Douglas, a Ravens scout at the time, didn’t shy away from the comparison Thursday night. Listening to him talk, you got the sense that Barnett had long been one of his personal favorites in the film room, and that Barnett’s uninspiring test results were easy to ignore when it came time to put together the draft board.
“It’s a little bit easier because of the past experience I’ve had, with a guy like Suggs,” Douglas said. “At the end of the day, the tape takes you to the player. That’s the biggest part of his resume.”
Indeed. Given his new home, Barnett’s breaking of Reggie White’s career sack record at Tennessee will gain a considerable amount of attention throughout the run-up to the 2017 season. More impressive, though, was the level of competition he did it against, with 29 of his 33 sacks coming in SEC play. Two of his more impressive performances in 2016 came when he was matched up against projected top-100 draft picks. Watch him beat Alabama’s Cam Robinson to the outside and then finish off a blindside hit to Jalen Hurts that forced fumble that the Volunteers returned for a touchdown. Watch him get two sacks while facing Florida’s David Sharpe. Both players were projected to go in the first three rounds of this year’s draft, with Robinson rated among the best available players heading into Round 2.
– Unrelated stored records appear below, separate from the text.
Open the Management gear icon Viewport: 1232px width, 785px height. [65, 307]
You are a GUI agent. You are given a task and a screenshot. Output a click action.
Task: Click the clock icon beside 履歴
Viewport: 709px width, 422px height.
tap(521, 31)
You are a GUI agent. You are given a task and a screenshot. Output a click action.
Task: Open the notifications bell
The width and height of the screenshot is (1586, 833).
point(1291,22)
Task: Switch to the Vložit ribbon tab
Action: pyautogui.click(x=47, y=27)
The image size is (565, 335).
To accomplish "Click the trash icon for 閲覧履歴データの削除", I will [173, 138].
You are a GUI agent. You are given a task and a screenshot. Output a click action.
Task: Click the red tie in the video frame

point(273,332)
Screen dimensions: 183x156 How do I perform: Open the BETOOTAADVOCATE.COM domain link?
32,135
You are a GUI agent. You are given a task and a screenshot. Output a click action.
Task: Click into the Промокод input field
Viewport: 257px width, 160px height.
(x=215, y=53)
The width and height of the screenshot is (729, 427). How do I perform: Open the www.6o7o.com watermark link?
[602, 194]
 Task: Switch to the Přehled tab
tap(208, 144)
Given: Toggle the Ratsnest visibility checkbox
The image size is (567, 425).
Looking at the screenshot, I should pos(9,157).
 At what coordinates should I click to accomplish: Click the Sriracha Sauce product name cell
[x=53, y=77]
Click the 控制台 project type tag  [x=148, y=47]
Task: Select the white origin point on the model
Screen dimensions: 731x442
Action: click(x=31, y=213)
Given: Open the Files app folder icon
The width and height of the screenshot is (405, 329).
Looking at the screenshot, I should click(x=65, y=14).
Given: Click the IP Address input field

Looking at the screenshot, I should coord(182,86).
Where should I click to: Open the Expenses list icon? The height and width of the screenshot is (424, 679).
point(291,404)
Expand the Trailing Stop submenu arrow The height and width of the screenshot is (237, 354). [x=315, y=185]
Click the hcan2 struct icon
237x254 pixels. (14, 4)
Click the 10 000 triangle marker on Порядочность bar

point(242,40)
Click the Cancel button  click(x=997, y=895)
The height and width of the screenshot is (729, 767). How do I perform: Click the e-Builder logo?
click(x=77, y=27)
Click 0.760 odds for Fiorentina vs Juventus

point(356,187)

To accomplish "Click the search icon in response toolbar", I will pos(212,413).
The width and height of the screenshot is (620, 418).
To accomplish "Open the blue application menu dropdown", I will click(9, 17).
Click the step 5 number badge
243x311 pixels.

In recent years, the Eagles have gotten themselves into trouble when erring on the side of projection, the picks of Marcus Smith and Danny Watkins immediately coming to mind. Douglas cut his teeth in a Ravens organization that has always seemed to trust the film. From Suggs, to Ed Reed to Chris McAlister and Peter Boulware, those great Ravens defenses were built with players who were collegiate stars in power conferences. Five of their first-round picks between 2007 and 2014 came from the SEC. When Douglas was with the Bears last year, Chicago selected Georgia star defensive end Leonard Floyd, who had seven sacks as a rookie and could easily become a star over the next year or two.
Douglas used the word “finish” multiple times when discussing Barnett on Thursday. He was talking at the granular level of a scout - one of Barnett's greatest assets is his ability to maintain his speed and power as he closes on a quarterback after gaining a dominant position on a blocker - but the term could have fit a more abstract context as well. Our minds are susceptible to a recency bias, and given the amount of time a personnel staff can spend with a ground-level view of a player between the end of the college season and the start of the draft, it's only human that things like pro-day drills and combine workouts and in-person visits start to challenge three years of game action for preeminence. The schedule also allows for plenty of overthinking - idle minds and all - which can lead to a destructive micro-analysis that relegates to an afterthought the ends that a player has shown he can actually produce.
“We couldn’t be more excited about Derek. He’s a guy who is tough at nails,” Douglas said. “When I think of some of the teams I used to grow up watching here in Philadelphia, he would fit in with some of those guys from the late '80s early '90s Eagles teams. He’s Philly tough.”